Wyatt being the star witness to keep Zeke with Darlene is pretty well thought-out, because it totally blindsides Wendy, who always thinks she knows everything. Whatever sympathy she gained back when her husband was abducted disappears as she goes full Anita Knarlsson on him in therapy and suggests all his moves are simply because he’s jealous of how great a scumbag she’s become, eclipsing him. She always moves from semi-good to all bad, and it often happens within each episode. She was awful to open the sixth ep, but by the end, you kind of felt for her again as Marty has to stay the night and she acts like a wife and mother. Linney is great, but her character is baffling in its bipolar nature.

Ben might actually be medically diagnosed as such, but Wendy is written as a Jeckyl and Hyde kind of person.

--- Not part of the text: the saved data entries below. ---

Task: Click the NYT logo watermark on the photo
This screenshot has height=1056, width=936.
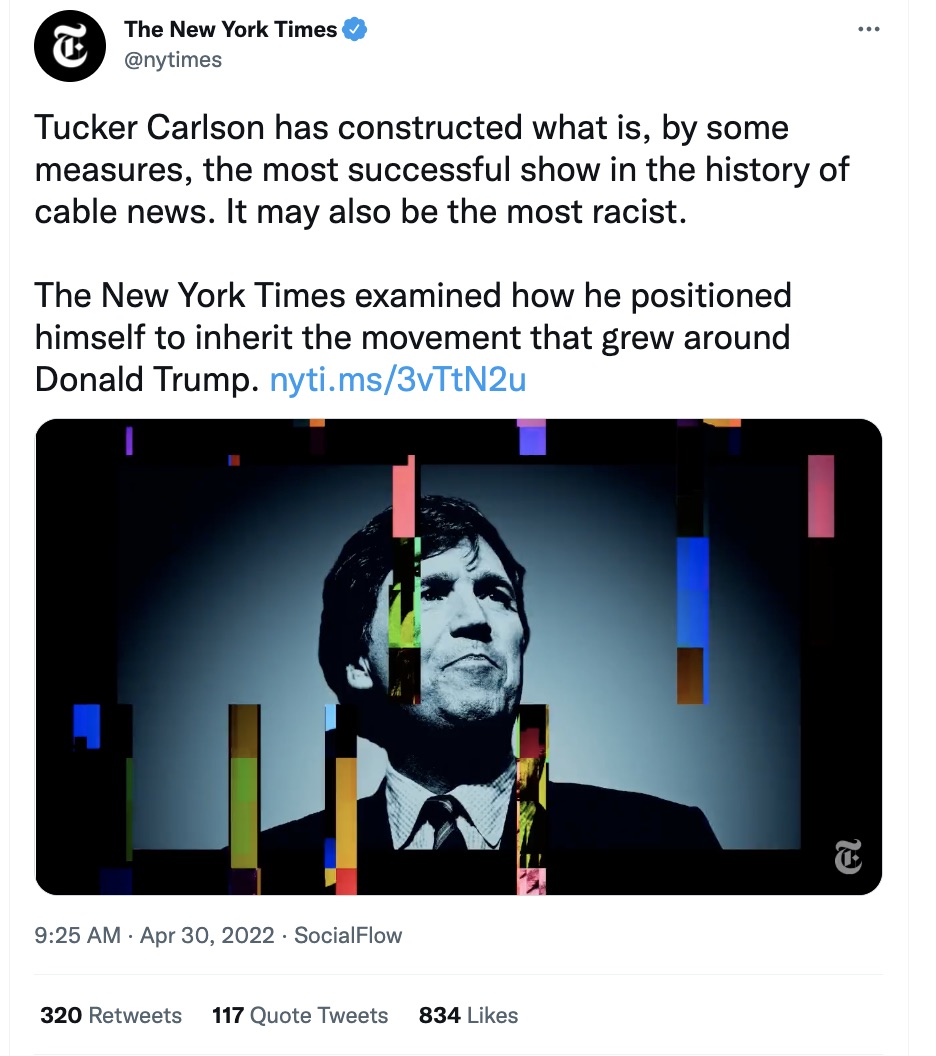Action: (x=847, y=858)
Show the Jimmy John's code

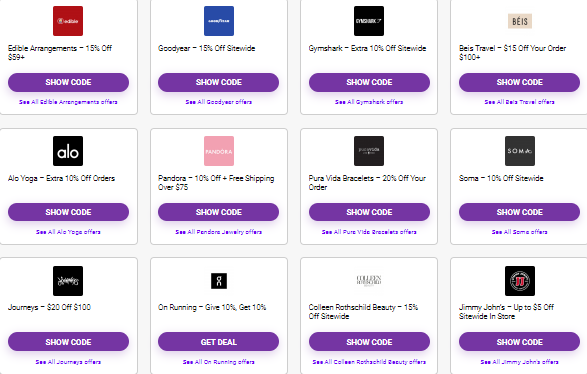point(519,341)
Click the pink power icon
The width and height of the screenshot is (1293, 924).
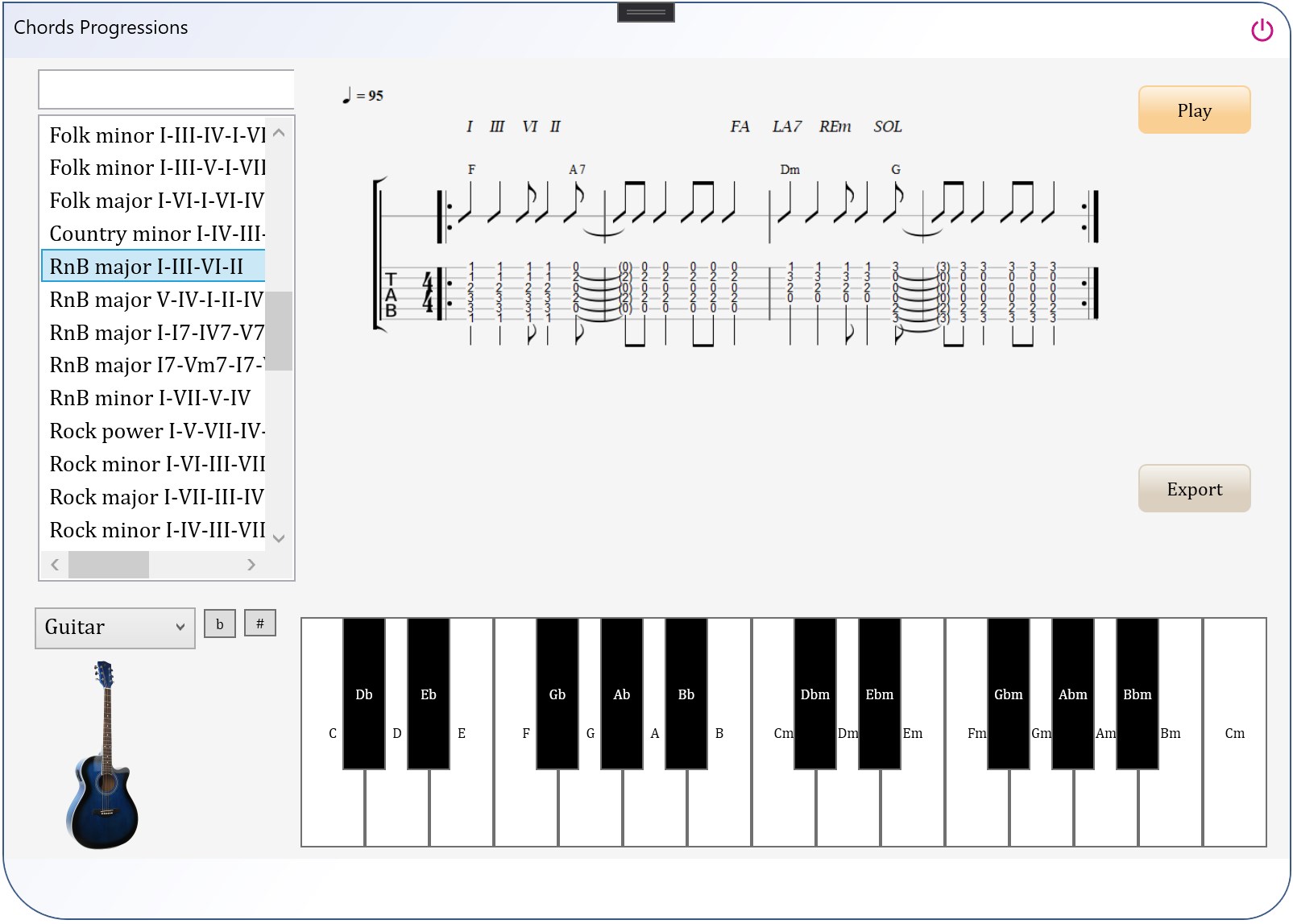tap(1262, 30)
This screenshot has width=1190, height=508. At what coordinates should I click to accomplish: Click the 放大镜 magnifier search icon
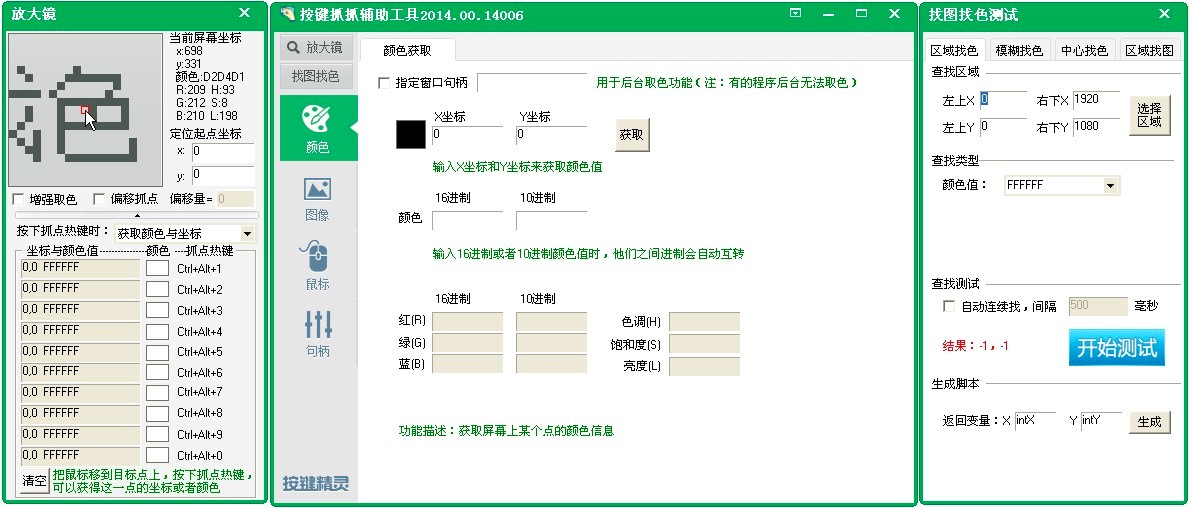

So, now we have the police on Darlene’s side after the threats, no longer covering for the Byrdes, we have Navarro’s opposition pulling a major operation, we have Marty living in the same motel Maya is, still mulling over her offer (while trying to turn her and test her), we have her pregnant, which scares me to death with it being this show, a known bipolar Ben, a powderkeg relationship between Helen and her daughter, three dead Frank Jr. associates, Sue wanting a “sh–load” of money to stay quiet after hearing way too much during the therapy fight, and Ruth an emotional wreck for a myriad of reasons, the newest of which witnessing the cartel hit one day after the conversation with Wyatt and sleeping with Ben Davis.

Oh, and we’ve got Wendy Byrde working to do something “good” with a charitable foundation and various causes, raising money and support, completely legitimately, on the liberal side, and using Jim Rettelsdorf to help her put together a list. What’s her angle here? Or is this actually legit? Again, she has two sides, both very powerful at times, to her identity, so it could start out as one thing and quickly morph into another. Still, it’s another log on the fire.

Four more episodes this season, means another two pieces from me to write, but first, I have to watch the next pair. Here, while you wait, I got you some french toast sticks. I hear they’re your favorite.